A DJ on a stage glowing in pink light plays a set on live radio
A DJ spins at Radio Radio, a club in Amsterdam that’s now also an online radio station. Radio Garden links listeners to thousands of live-streaming stations around the globe.
Photograph by Joris van Gennip, Redux

How to travel the world—by radio

This website lets you eavesdrop on the sounds of distant destinations, from traditional rubab guitar in Afghanistan to Latin pop in Argentina.

ByJordan Salama
October 21, 2021
8 min read

Lately, I’ve been traveling the world.

Well, sort of. No longer am I waking up in places far from my home, groggy from a late night of scribbling down the stories I collected the day before. Nor is it a simple task to cross borders and visit relatives who have scattered just about everywhere.

Things are different now, and each day my travels begin like this: I sit down at my dining table, usually early in the morning or late at night when nobody else is awake, with a cup of yerba maté, and I listen to the radio. The radio station is always from somewhere that is not here in New York, and most often it comes from a magical realm called Radio Garden.
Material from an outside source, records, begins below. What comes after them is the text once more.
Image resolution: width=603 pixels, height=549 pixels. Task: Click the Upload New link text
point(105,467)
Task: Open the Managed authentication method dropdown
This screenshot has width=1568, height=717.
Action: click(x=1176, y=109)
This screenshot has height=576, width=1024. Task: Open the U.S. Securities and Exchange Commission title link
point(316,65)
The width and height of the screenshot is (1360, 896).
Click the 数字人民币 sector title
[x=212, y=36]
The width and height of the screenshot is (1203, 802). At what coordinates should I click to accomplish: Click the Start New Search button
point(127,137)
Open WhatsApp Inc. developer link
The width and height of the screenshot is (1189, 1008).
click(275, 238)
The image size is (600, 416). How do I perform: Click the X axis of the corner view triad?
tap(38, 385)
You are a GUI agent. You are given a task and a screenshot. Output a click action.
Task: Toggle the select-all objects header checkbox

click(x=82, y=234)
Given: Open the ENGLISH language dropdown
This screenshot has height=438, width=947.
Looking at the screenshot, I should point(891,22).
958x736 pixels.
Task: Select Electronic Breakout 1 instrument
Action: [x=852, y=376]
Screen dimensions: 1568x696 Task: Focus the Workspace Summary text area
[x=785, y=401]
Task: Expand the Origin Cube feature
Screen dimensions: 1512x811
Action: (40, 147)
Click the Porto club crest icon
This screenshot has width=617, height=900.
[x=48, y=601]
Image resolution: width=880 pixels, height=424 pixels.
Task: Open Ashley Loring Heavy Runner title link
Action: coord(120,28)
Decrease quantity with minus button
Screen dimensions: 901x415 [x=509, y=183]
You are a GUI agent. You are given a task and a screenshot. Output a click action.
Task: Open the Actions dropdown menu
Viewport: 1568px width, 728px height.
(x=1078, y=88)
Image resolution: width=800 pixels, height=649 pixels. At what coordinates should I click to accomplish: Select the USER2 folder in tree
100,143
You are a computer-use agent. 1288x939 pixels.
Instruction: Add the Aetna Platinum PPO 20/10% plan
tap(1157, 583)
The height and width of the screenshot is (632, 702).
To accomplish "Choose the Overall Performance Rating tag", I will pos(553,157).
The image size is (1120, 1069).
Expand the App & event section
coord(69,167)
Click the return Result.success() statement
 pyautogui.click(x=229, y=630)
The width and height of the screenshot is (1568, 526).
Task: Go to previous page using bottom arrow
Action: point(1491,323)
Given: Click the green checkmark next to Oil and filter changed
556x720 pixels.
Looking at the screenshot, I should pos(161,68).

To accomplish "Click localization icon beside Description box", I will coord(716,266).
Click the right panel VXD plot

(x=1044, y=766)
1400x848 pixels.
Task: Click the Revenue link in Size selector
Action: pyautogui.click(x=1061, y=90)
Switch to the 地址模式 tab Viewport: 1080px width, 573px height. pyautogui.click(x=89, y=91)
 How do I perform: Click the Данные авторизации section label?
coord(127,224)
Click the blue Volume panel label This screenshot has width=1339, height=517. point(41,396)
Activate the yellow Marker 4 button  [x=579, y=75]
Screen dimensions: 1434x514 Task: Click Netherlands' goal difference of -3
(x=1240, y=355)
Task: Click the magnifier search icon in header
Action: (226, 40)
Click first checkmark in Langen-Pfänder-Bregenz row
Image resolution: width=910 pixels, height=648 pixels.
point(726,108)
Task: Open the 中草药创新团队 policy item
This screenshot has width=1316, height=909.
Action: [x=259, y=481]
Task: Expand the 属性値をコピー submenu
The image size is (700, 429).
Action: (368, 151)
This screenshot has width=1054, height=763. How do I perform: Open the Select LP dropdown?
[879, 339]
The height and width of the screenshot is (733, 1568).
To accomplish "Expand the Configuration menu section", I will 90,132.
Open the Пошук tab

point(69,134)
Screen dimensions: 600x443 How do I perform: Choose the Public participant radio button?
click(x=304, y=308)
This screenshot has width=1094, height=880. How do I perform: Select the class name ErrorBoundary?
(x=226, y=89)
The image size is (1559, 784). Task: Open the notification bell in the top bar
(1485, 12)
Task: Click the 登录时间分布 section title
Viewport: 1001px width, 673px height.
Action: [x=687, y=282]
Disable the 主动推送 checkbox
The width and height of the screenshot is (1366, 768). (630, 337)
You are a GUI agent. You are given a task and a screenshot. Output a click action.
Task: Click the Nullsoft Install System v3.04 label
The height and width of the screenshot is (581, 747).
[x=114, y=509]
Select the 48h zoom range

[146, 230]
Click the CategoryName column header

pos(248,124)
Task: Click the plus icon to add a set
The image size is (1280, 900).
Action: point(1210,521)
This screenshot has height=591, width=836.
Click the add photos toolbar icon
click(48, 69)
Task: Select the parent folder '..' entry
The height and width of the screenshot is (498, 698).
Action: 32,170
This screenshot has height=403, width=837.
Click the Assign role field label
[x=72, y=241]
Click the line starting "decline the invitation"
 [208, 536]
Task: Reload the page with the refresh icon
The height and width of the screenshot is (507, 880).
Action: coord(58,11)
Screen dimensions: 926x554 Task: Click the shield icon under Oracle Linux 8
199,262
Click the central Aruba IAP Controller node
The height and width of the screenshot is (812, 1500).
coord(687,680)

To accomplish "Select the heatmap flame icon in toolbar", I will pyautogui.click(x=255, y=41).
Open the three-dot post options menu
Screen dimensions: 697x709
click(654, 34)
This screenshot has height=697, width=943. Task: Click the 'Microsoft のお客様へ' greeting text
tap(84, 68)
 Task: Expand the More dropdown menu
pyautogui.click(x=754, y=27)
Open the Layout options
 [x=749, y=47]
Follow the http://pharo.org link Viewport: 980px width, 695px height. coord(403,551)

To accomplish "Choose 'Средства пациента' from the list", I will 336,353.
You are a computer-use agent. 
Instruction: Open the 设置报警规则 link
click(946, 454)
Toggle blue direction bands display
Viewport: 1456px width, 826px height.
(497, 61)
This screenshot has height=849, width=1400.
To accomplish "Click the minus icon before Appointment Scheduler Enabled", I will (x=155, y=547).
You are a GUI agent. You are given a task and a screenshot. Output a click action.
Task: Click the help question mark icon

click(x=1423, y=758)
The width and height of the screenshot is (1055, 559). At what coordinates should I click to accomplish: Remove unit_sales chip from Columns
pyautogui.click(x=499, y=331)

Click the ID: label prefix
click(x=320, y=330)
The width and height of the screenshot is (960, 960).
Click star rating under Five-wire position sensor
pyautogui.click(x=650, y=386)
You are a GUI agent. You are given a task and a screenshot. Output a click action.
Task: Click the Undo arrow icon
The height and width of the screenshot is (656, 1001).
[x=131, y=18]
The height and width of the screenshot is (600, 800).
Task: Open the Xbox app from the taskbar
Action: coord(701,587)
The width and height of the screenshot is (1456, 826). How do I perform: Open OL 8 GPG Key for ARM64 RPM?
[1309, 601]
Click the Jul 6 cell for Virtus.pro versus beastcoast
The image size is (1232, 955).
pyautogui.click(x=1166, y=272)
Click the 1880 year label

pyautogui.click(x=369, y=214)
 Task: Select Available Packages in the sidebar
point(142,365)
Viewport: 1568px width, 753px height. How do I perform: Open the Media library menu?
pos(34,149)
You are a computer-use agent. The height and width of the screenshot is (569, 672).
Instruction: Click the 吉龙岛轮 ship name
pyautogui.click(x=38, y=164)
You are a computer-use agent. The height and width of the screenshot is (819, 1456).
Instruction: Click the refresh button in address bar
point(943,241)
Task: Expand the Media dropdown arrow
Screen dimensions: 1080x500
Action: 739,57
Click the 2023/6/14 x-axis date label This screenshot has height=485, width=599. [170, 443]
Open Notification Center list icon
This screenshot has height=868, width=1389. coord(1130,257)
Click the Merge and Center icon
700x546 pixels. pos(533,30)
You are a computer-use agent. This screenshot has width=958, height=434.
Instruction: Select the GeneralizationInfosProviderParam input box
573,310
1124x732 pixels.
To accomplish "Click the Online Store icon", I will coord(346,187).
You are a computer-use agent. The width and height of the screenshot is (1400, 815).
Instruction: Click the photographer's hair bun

This free-to-use website would be almost indistinguishable from Google Earth if it were not for the thousands of little green dots that speckle its digital, rotating globe. Each one of these dots is a local radio station, streaming live. 

Move your mouse and maybe you’ll land in Bujumbura, Burundi; in Dibrugarh, India; at the edge of the Norway’s Arctic; or on the rim of the South Pacific. Seemingly no matter how large or small the broadcaster—and no matter how urban or remote the location—if it emits a signal online, it can appear on the site, and you can listen in.

a young person wearing traditional clothing sits at a drum with an ongoing ceremony behind him
A metallophone is often part of traditional gamelan music on the Indonesian island of Bali, where several radio stations livestream their programming.
Photograph by DeGe Photo, Alamy Stock Photo

Since the start of the COVID-19 pandemic, we have all sought new ways to engage with the world across spans of separation. A Facebook group called “View From My Window,” for example, in which members post pictures from their homes across the planet, has amassed more than two million members. Interest in virtual-reality travel has boomed, as have old-fashioned forms of communication like letter writing, especially during those first cascades of lockdown and isolation.

There is hardly anything easier or more intimate than listening to live radio. During the pandemic, Radio Garden, now available as an app too, has flourished, at times drawing as many as 15 million monthly listeners. 

“We noticed a general uptick in visitors since the pandemic, and also viral spikes from time to time in countries that went in lockdown,” says Jonathan Puckey, the site’s founder. “We received lots of heartwarming emails from people stuck at home expressing their gratitude for the service.”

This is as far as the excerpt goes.